Dorinha levantou-se e dirigiu-se para o interior da casa e voltou logo em seguida.
—Não querem vir. Estão jogando damas.
Os netos já não se interessavam tanto pelas histórias de vovó Bia quanto apreciavam quando ela contava na Fazenda Palmital. Na cidade, tinham outros meios de se distraírem.
—Esses garotos... - disse vovó Bia, não demonstrando censura nem elogio. — Mas vamos lá com o seu bode expiatório.
E descansando os braços e mão sobre os braços da poltrona, começou a contar.
— Esta é uma das histórias da Bíblia, do tempo em que os hebreus erraram durante quarenta anos no deserto, em busca da Terra Prometida. Eram guiados por Moisés, que recebeu de Jeová os dez mandamentos e que fazia o possível e o impossível para manter os errantes na crença de um deus único, impessoal, não representado por nenhuma imagem. Mas quarenta anos de andar errando no deserto é muito tempo, considerando que eles não tinham um templo para se reunir e orar e fazer sacrifícios, o que era importante para manter a fé e a fidelidade a Jeová.
— Jeová é o mesmo Deus que nós acreditamos?
— Sim. Um pouco diferente . Jeová, como é descrito na Bíblia, é um deus poderoso, que exigia sacrifícios de animais, e impunha tarefas pesadas e castigos severos aos hebreus. Enquanto que Jesus, que também era judeu, pregou a ideia de um deus pai, amoroso, que não obriga ninguém a fazer coisas impossíveis; pelo contrário, ajuda sempre aos seus filhos e quer que sejamos felizes, sem condições a não ser o cumprimento do maior mandamento, que é “amai-vos uns aos outros como eu (Jesus) vos amei”.

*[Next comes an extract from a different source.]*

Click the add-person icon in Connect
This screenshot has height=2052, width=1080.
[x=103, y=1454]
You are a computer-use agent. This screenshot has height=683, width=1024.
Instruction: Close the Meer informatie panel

— E o bode expiatório, vovó?
— Ah! Sim, voltemos os hebreus ou israelitas, vagando sem destino e sem esperanças pelo deserto. Seus rebanhos de carneiros e cabras eram grandes. Tinham uma ideia fixa no pecado, qualquer coisinha que faziam diferente da lei, era considerada como pecado, pelo qual deviam oferecer sacrifícios, sob a forma de um carneiro, uma ovelha, um cordeiro. Então imaginaram o seguinte: em vez de cada “pecador” pagar seus pegados com um sacrifício individual, o fariam coletivamente. Como foi isso? Na simplicidade ou na malícia, faziam o seguinte: pegavam um bode e o amarravam no centro da tribo. Aí, cada “pecador” aproximava-se, colocava a mão sobre a cabeça do bode e confessava seus pecados. Pensavam que assim o fazendo, o bode ficaria o responsável, o depositário de todos os pecados confessados.
— Coitadinho do bode! — exclamou Dorinha.

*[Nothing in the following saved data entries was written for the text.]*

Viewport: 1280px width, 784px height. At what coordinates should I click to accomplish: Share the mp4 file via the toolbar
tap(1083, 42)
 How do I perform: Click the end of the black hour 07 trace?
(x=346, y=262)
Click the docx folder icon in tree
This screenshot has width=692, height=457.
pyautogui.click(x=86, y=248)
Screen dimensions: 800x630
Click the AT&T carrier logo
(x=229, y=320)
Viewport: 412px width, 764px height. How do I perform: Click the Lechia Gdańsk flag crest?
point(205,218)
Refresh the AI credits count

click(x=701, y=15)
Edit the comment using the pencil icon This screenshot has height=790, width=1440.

— Pois é. Mas o pior está no que acontecia com o bode. Depois que todos tinham “confessado” os pecados ao bode, ele era levado pra longe, para um lugar mais árido e ruim, e lá, amarrado numa pedra, era deixado para expiar os pecados. Sem comida nem água.
— Credo, vovó! O bode, sem comer nem beber, acabava morrendo.
— Era isso mesmo que os “pecadores” queriam. Ofereciam um bode “carregado” de todos os pecados da tribo, e morria em sacrifício coletivo. Um BODE EXPIATÓRIO.
— Nossa Senhora! Que crueldade!
— Assim está escrito na Bíblia. Quando você for ler a Bíblia, irá encontrar esta história no livro do Gênesis.
— Vovó, a senhora acredita mesmo nesta história?
— Ara, Dorinha, agora você já está querendo saber demais.
E levantando-se, vovó Bia colocou um ponto final na história, dizendo:
— Vamos prá dentro, já está na hora de dormir.
ANTONIO ROQUE GOBBO -“O Senhor dos Contos”.
Sítio Estrela, Serra da Moeda, Chão de Minas.